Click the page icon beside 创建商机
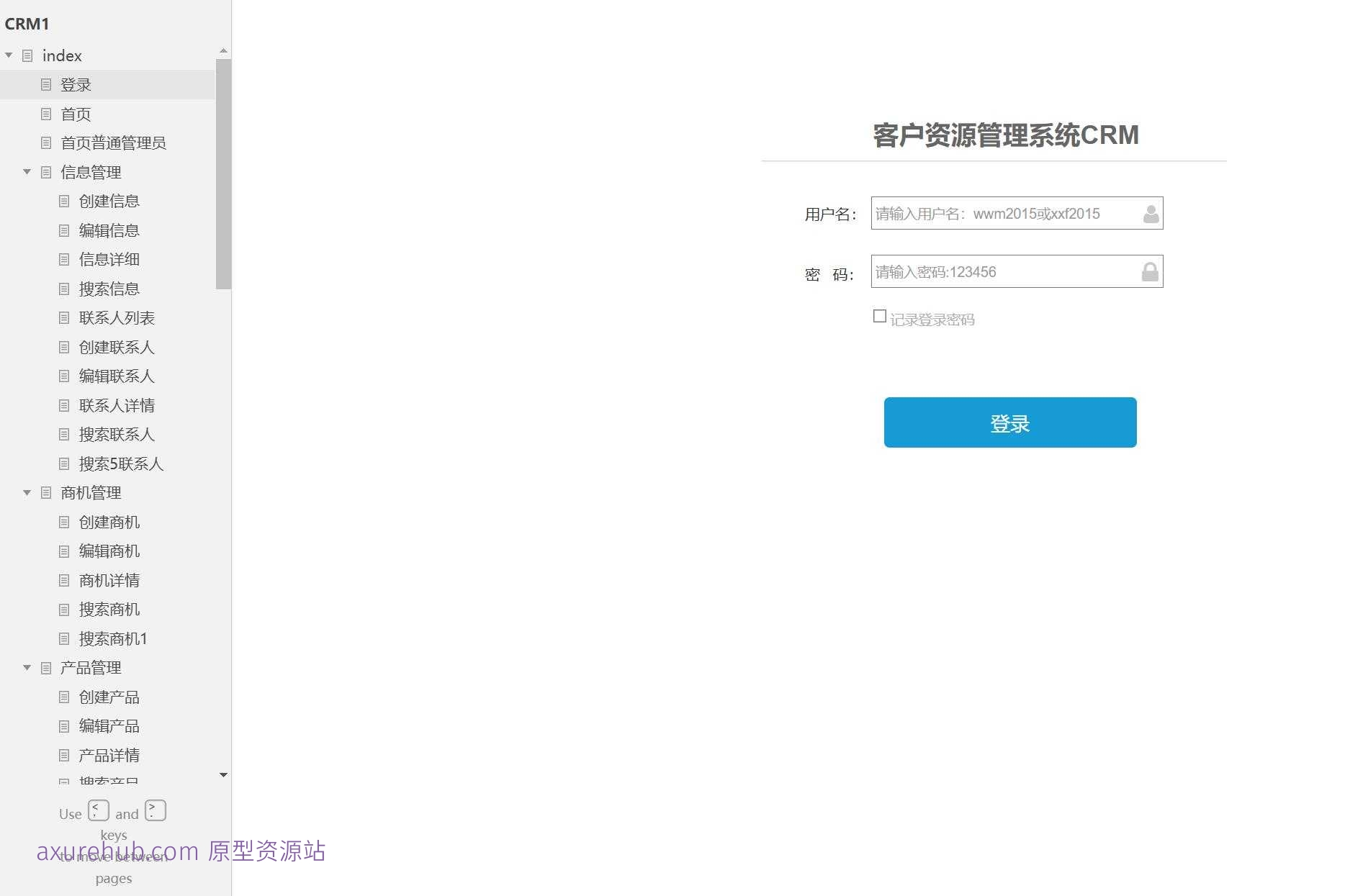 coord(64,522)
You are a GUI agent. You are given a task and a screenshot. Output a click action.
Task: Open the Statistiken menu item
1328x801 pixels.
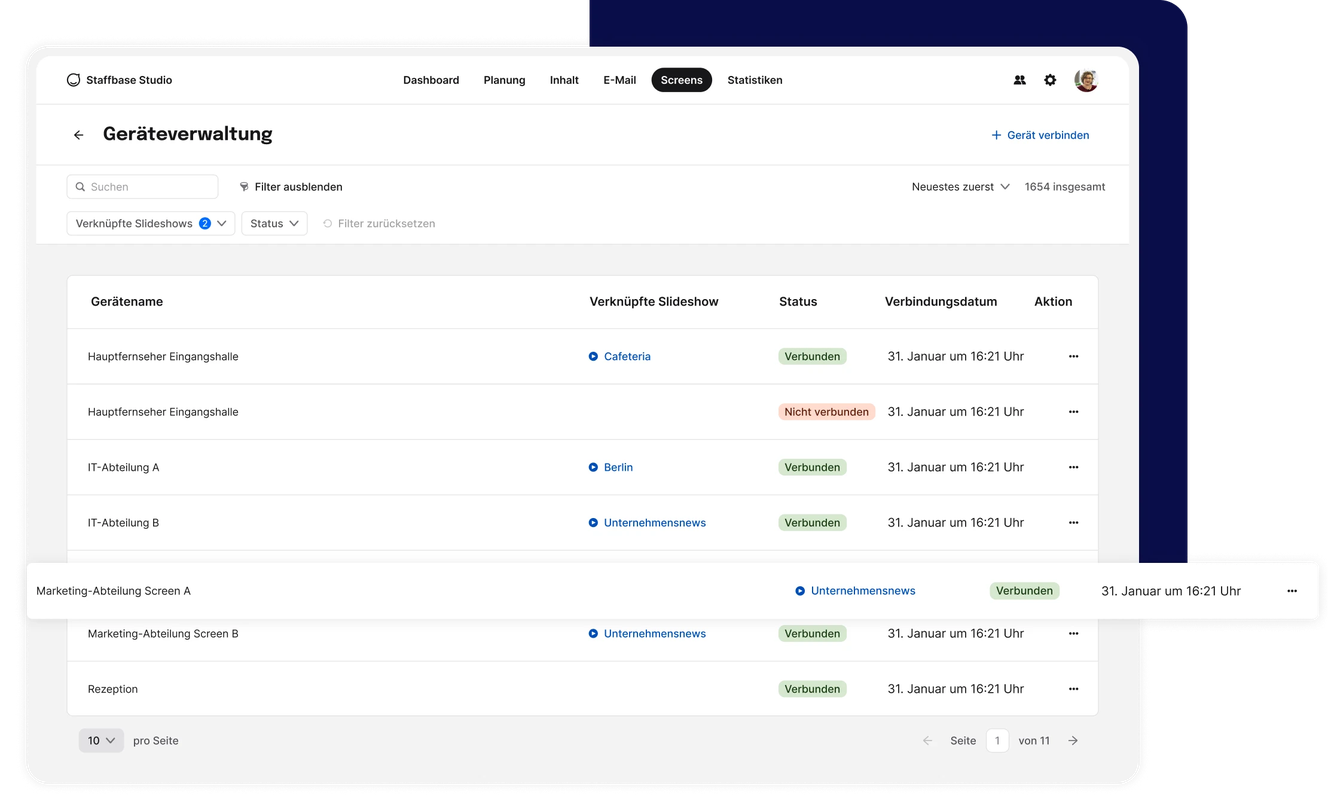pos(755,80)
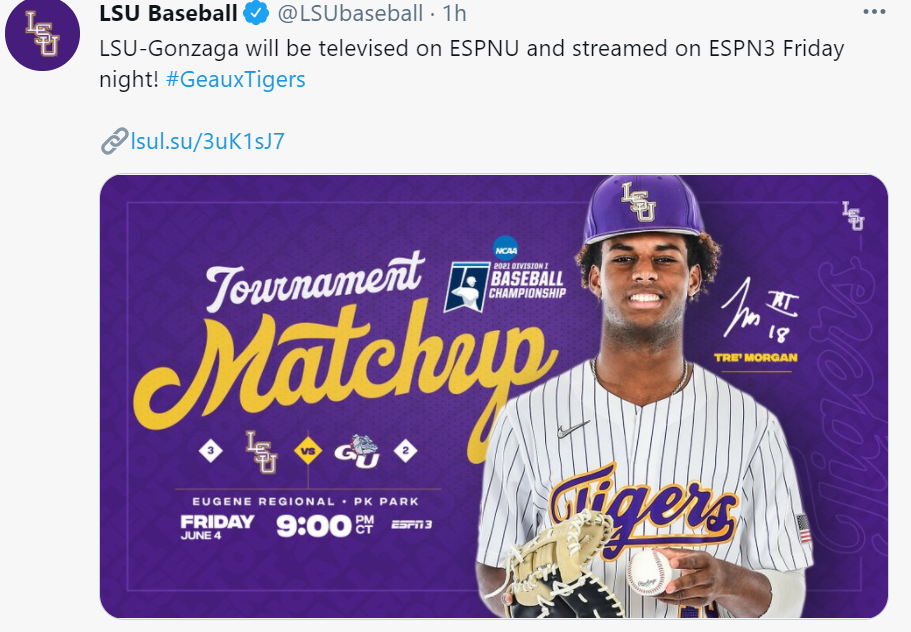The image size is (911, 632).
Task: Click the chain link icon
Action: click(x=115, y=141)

* Given exercise:
Return every line of the records above word for word, leaving out the pictures.

* Correct answer:
Click the page icon beside 创建商机
 coord(64,522)
You are a GUI agent. You are given a task and a screenshot. Output a click action.
Task: Open the Statistiken menu item
1328x801 pixels.
pos(755,80)
The image size is (911, 632).
Task: Click the chain link icon
Action: click(x=115, y=141)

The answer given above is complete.